- **PROBLEM**: In the material below, find the span from the line with "东莞牛皮包装纸生产厂家：牛皮包装纸的规格和它的优点？ (1038, 1343)" to the line with "סניף ערד [link] (805, 2007)" and transcribe only those lines, exactly, ends included, without the pictures.
------
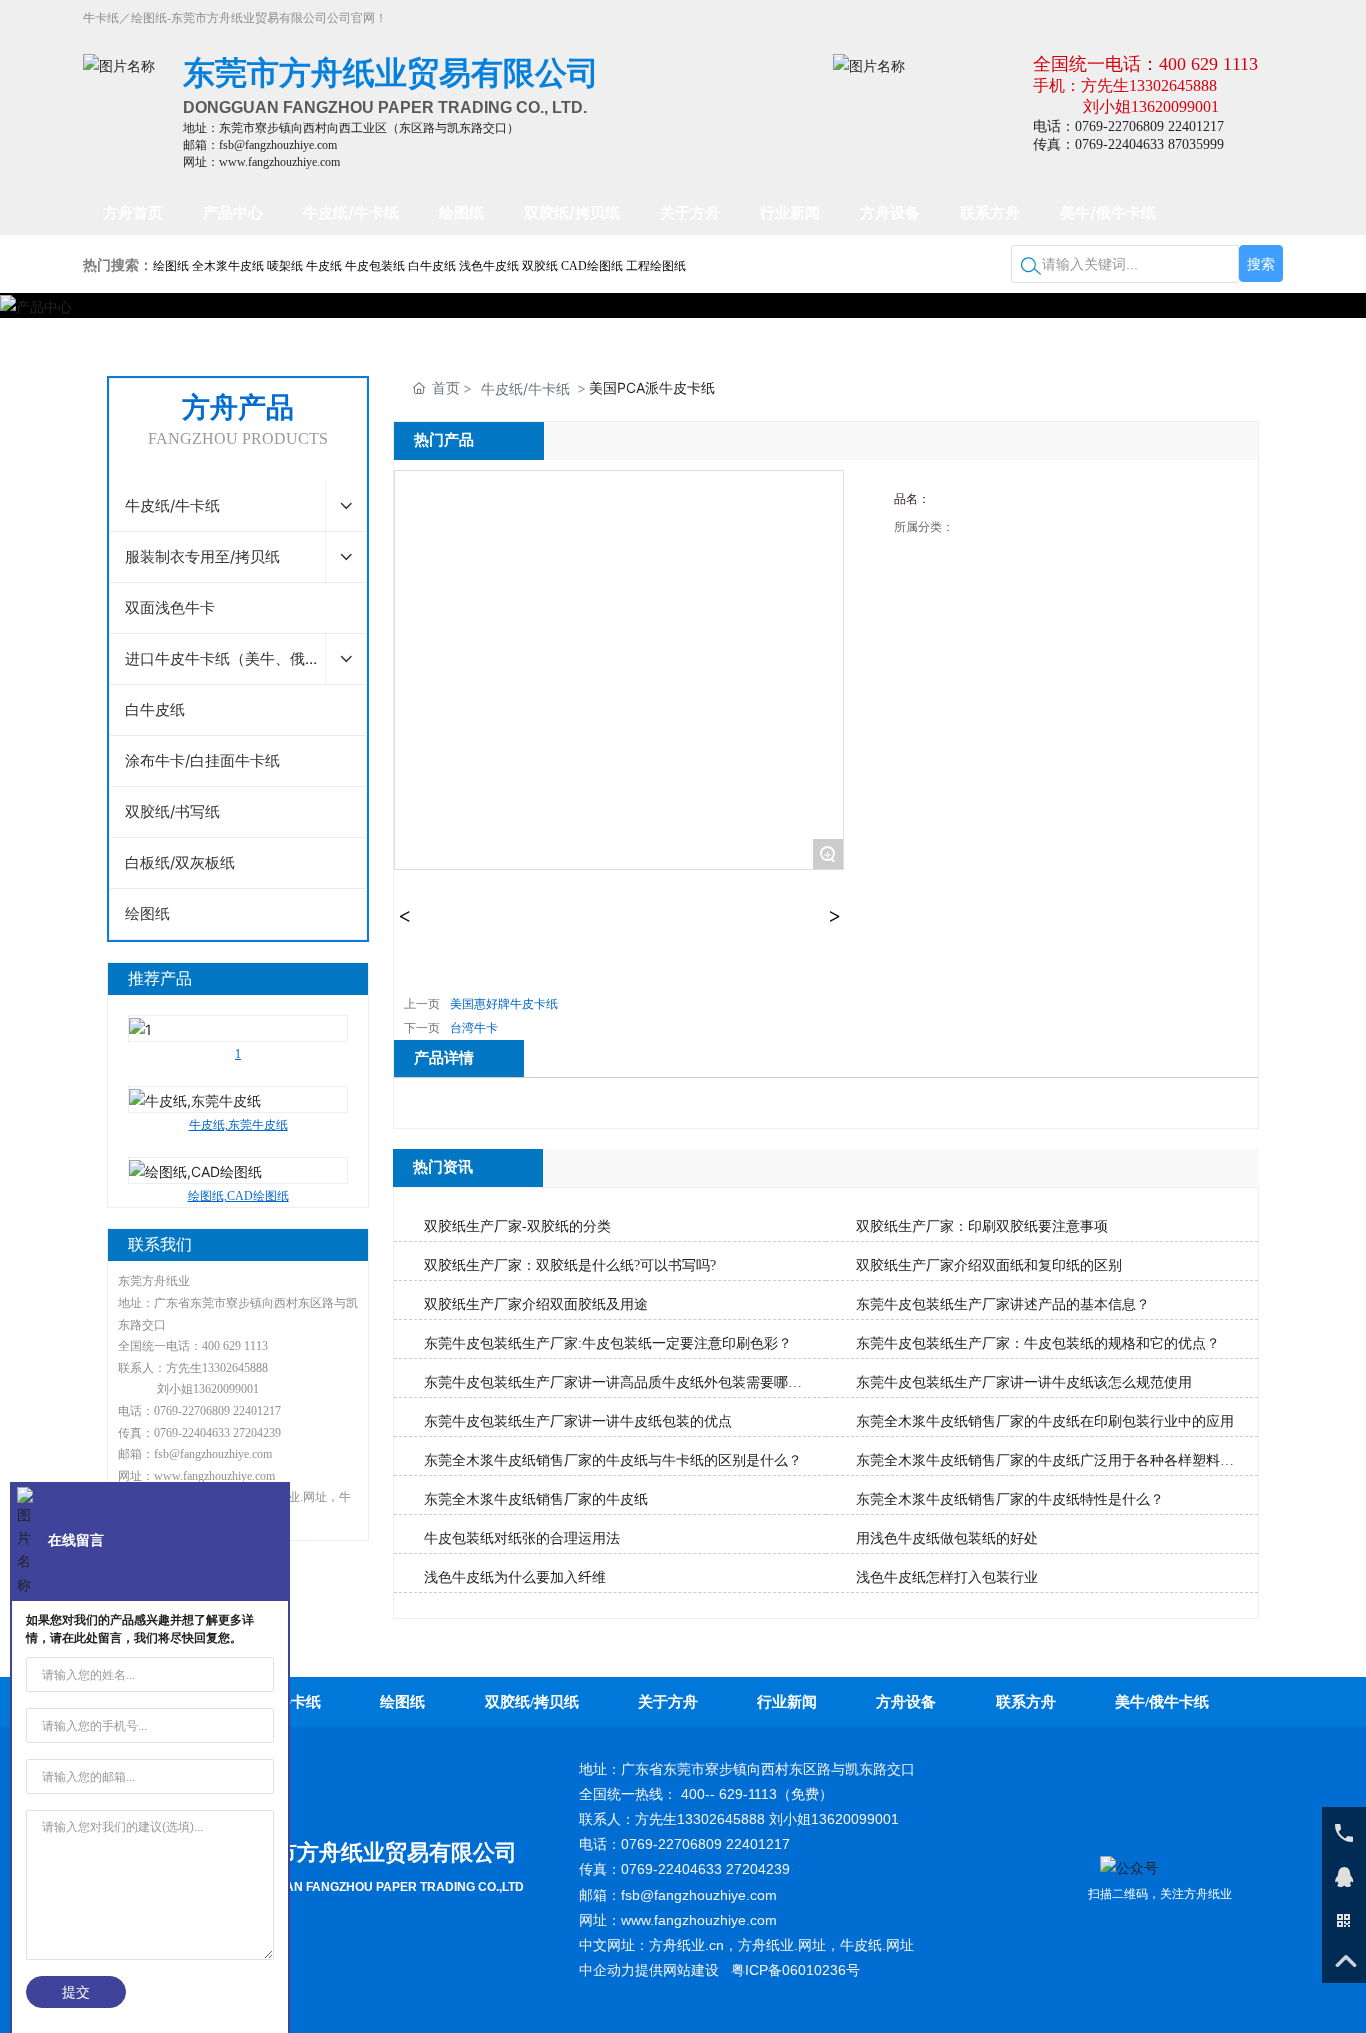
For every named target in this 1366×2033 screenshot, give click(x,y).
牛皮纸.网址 (877, 1945)
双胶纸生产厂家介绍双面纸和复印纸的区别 (989, 1265)
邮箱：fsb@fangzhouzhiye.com (260, 145)
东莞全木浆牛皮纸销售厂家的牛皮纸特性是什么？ (1010, 1499)
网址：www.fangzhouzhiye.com (261, 162)
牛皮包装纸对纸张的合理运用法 (522, 1538)
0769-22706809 (192, 1411)
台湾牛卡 (474, 1028)
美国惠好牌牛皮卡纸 (504, 1004)
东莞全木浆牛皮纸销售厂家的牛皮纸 (536, 1499)
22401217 (257, 1411)
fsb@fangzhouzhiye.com (213, 1454)
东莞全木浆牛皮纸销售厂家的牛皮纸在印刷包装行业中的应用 (1045, 1421)
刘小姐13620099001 (1151, 106)
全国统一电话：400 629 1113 (1145, 64)
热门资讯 (443, 1167)
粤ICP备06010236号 (795, 1970)
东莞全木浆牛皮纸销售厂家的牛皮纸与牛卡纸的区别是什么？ (613, 1460)
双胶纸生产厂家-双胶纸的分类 (517, 1226)
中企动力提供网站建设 (649, 1970)
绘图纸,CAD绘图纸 (238, 1143)
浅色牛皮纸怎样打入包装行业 (947, 1577)
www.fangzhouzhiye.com (214, 1476)
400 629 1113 (235, 1346)
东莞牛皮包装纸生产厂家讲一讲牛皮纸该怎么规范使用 (1024, 1382)
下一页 (422, 1028)
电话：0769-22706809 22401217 (1128, 126)
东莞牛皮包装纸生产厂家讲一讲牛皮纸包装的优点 (578, 1421)
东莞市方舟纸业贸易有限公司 (374, 1852)
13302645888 (235, 1368)
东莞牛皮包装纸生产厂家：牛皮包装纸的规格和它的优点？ (1038, 1343)
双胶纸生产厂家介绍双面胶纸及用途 (536, 1304)
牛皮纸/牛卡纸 (525, 388)
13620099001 (226, 1389)
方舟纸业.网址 (782, 1945)
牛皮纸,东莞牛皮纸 (238, 1072)
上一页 (422, 1004)
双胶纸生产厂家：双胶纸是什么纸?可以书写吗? (570, 1265)
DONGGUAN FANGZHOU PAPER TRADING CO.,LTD (377, 1887)
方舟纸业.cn (686, 1945)
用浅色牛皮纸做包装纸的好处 (947, 1538)
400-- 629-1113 (729, 1794)
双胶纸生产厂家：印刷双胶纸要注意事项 (982, 1226)
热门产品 (444, 440)
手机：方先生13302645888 (1125, 85)
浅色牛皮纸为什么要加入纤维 (515, 1577)
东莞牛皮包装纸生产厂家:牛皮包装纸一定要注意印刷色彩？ (608, 1343)
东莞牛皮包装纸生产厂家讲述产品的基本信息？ (1003, 1304)
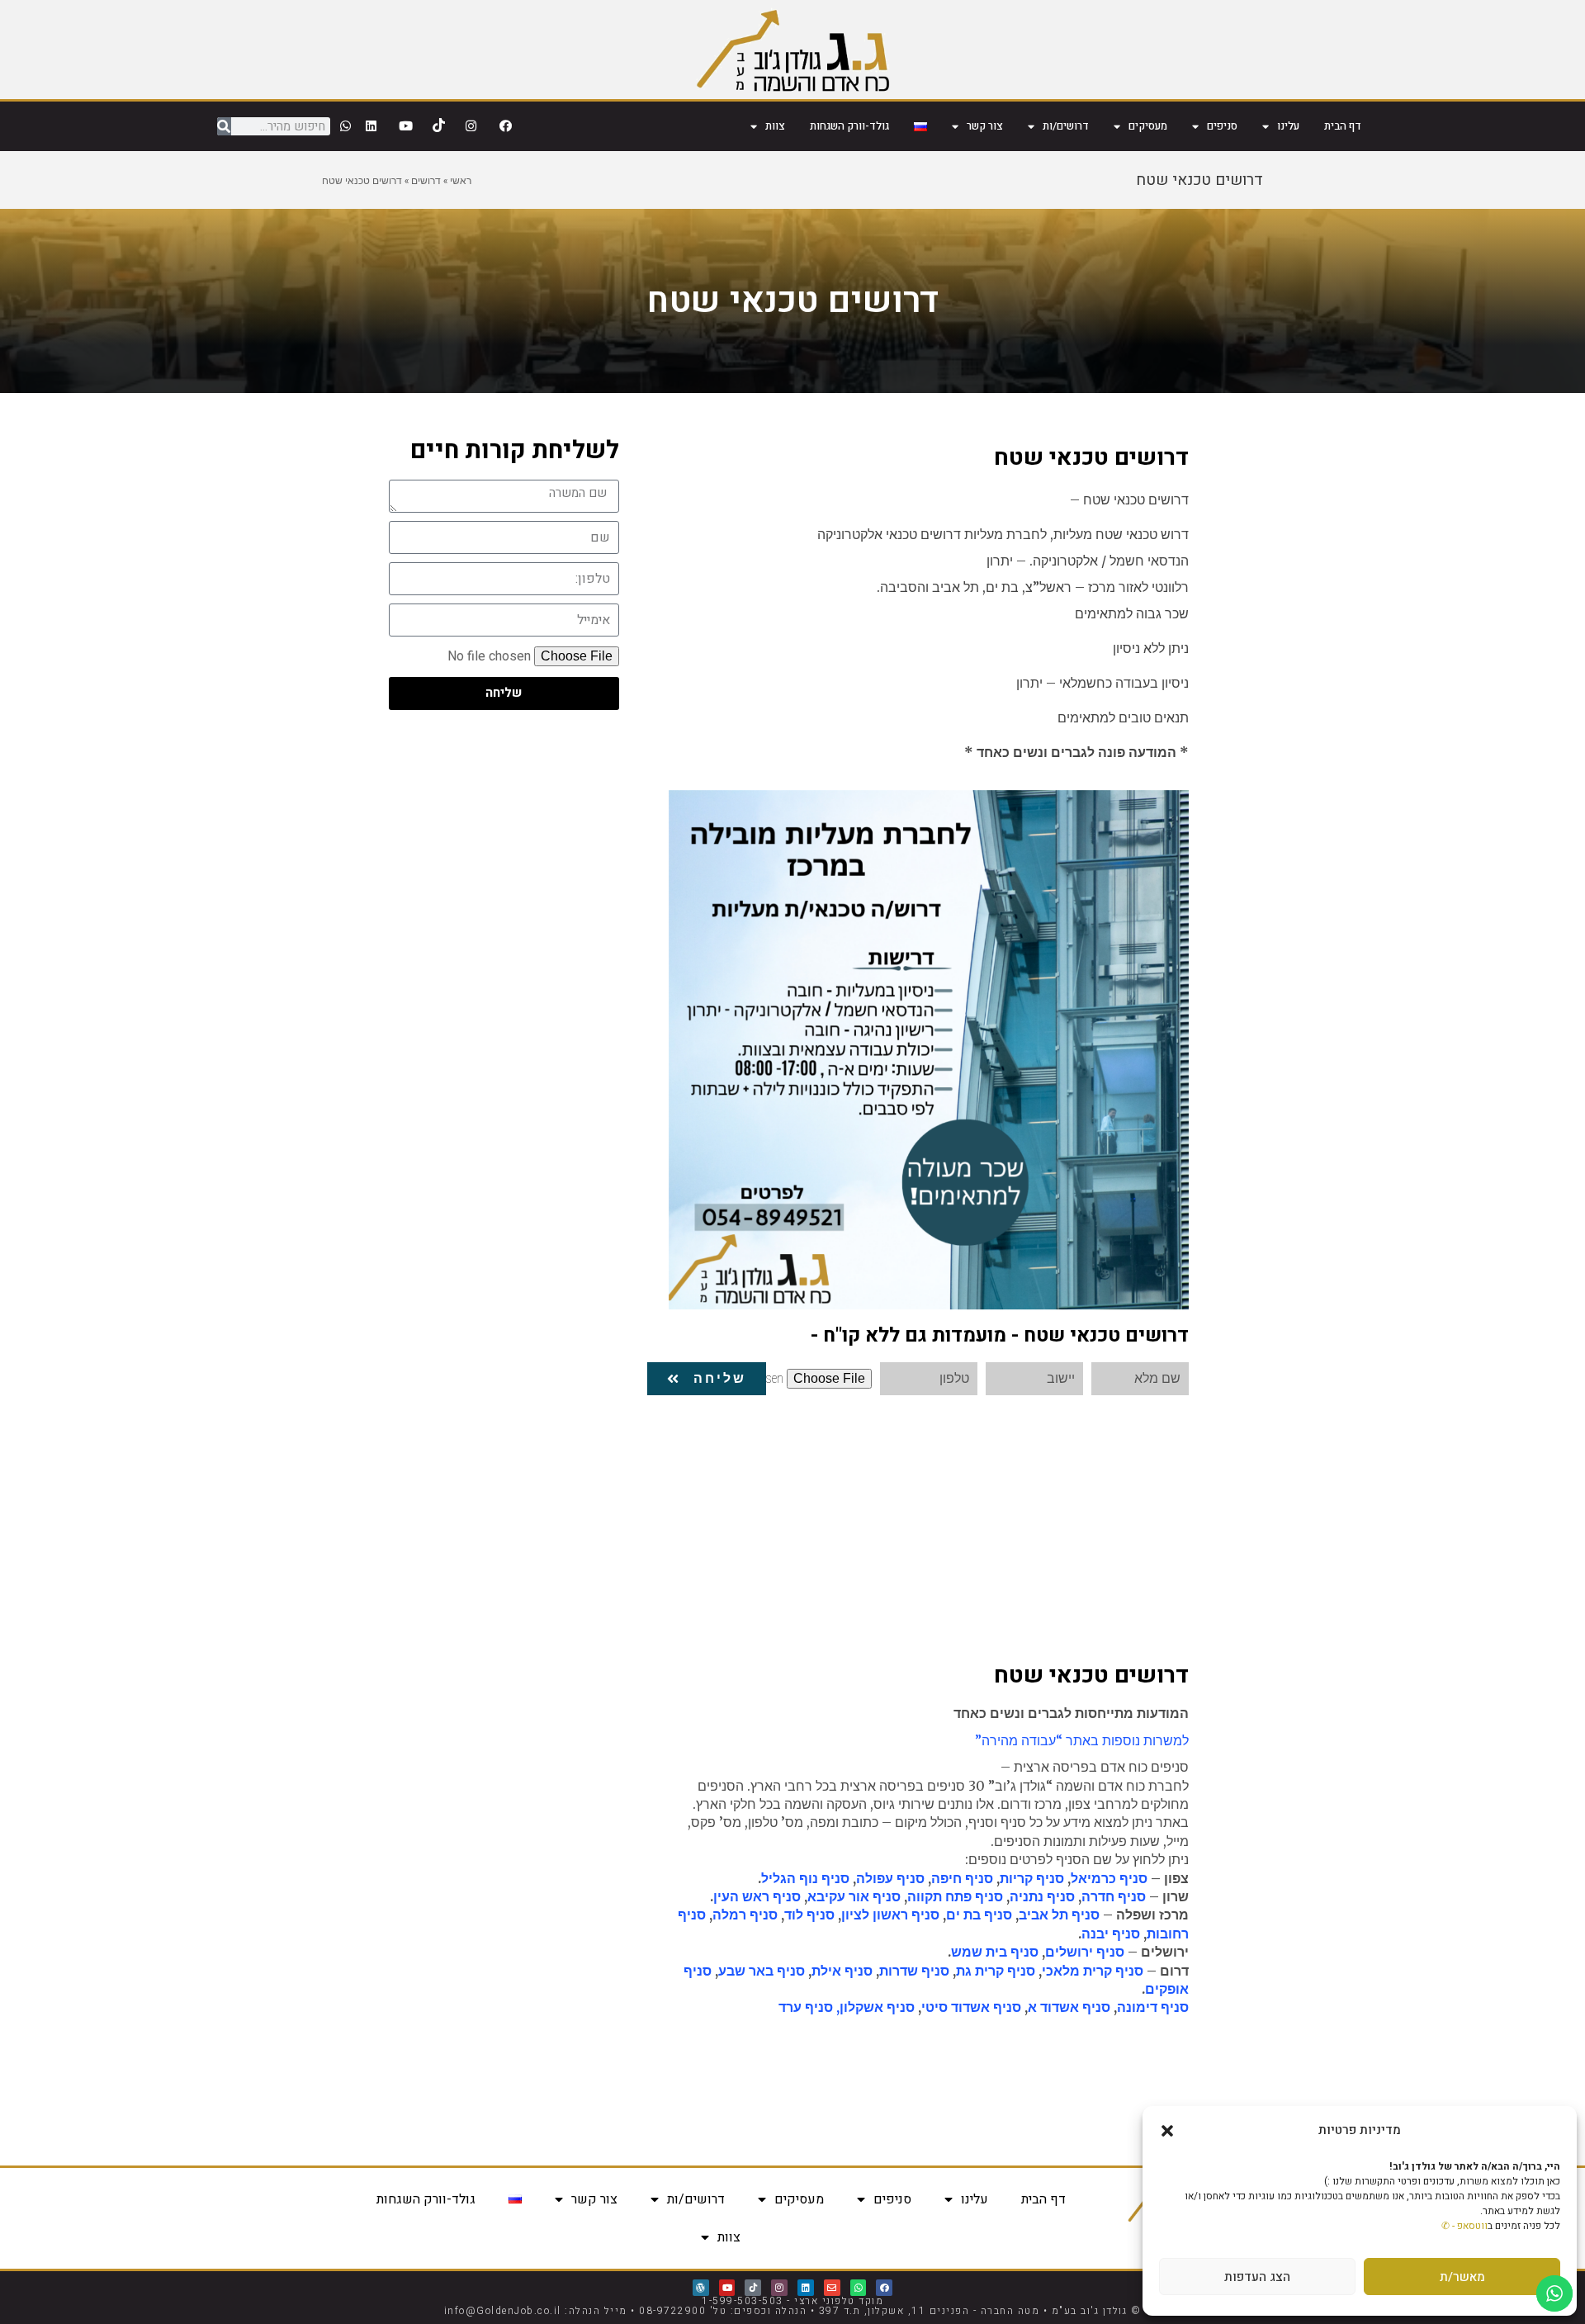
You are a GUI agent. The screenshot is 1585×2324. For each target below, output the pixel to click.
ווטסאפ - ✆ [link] (1464, 2225)
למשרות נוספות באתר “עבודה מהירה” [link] (1082, 1740)
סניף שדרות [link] (914, 1970)
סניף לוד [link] (809, 1914)
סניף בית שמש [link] (995, 1951)
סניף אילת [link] (842, 1970)
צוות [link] (775, 126)
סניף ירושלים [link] (1084, 1951)
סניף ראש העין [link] (757, 1896)
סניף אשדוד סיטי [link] (971, 2007)
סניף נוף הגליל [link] (805, 1878)
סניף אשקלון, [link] (875, 2007)
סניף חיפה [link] (962, 1878)
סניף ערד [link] (805, 2007)
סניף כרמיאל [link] (1109, 1878)
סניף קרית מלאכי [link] (1092, 1970)
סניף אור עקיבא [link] (854, 1896)
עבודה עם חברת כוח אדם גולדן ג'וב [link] (1094, 2105)
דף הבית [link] (1342, 126)
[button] (1167, 2131)
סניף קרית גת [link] (995, 1970)
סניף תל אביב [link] (1059, 1914)
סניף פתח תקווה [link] (955, 1896)
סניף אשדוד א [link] (1069, 2007)
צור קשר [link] (985, 126)
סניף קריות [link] (1032, 1878)
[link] (793, 49)
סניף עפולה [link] (890, 1878)
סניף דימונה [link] (1153, 2007)
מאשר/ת (1462, 2277)
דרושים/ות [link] (1066, 126)
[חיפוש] (224, 126)
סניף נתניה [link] (1042, 1896)
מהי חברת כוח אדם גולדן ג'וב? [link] (1107, 2076)
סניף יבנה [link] (1110, 1933)
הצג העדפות (1257, 2277)
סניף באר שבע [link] (761, 1970)
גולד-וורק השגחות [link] (849, 126)
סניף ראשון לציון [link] (890, 1914)
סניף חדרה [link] (1113, 1896)
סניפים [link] (1222, 126)
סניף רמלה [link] (745, 1914)
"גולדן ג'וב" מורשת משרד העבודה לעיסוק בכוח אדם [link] (1050, 2047)
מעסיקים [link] (1147, 126)
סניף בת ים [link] (979, 1914)
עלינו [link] (1288, 126)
------
- **RESPONSE TO THIS EXERCISE**:
东莞牛皮包装纸生产厂家：牛皮包装纸的规格和它的优点？ (1038, 1343)
双胶纸生产厂家介绍双面胶纸及用途 (536, 1304)
牛皮纸/牛卡纸 (525, 388)
13620099001 (226, 1389)
方舟纸业.网址 (782, 1945)
牛皮纸,东莞牛皮纸 (238, 1072)
上一页 (422, 1004)
双胶纸生产厂家：双胶纸是什么纸?可以书写吗? (570, 1265)
DONGGUAN FANGZHOU PAPER TRADING CO.,LTD (377, 1887)
方舟纸业.cn (686, 1945)
用浅色牛皮纸做包装纸的好处 (947, 1538)
400-- 629-1113 (729, 1794)
双胶纸生产厂家：印刷双胶纸要注意事项 (982, 1226)
热门产品 (444, 440)
手机：方先生13302645888 (1125, 85)
浅色牛皮纸为什么要加入纤维 (515, 1577)
东莞牛皮包装纸生产厂家:牛皮包装纸一定要注意印刷色彩？ (608, 1343)
东莞牛皮包装纸生产厂家讲述产品的基本信息？ (1003, 1304)
You are a GUI agent. The screenshot is 1585×2324. For each target below, output the pixel to click.
ווטסאפ - ✆ [link] (1464, 2225)
למשרות נוספות באתר “עבודה מהירה” [link] (1082, 1740)
סניף שדרות [link] (914, 1970)
סניף לוד [link] (809, 1914)
סניף בית שמש [link] (995, 1951)
סניף אילת [link] (842, 1970)
צוות [link] (775, 126)
סניף ירושלים [link] (1084, 1951)
סניף ראש העין [link] (757, 1896)
סניף אשדוד סיטי [link] (971, 2007)
סניף נוף הגליל [link] (805, 1878)
סניף אשקלון, [link] (875, 2007)
סניף חיפה [link] (962, 1878)
סניף ערד [link] (805, 2007)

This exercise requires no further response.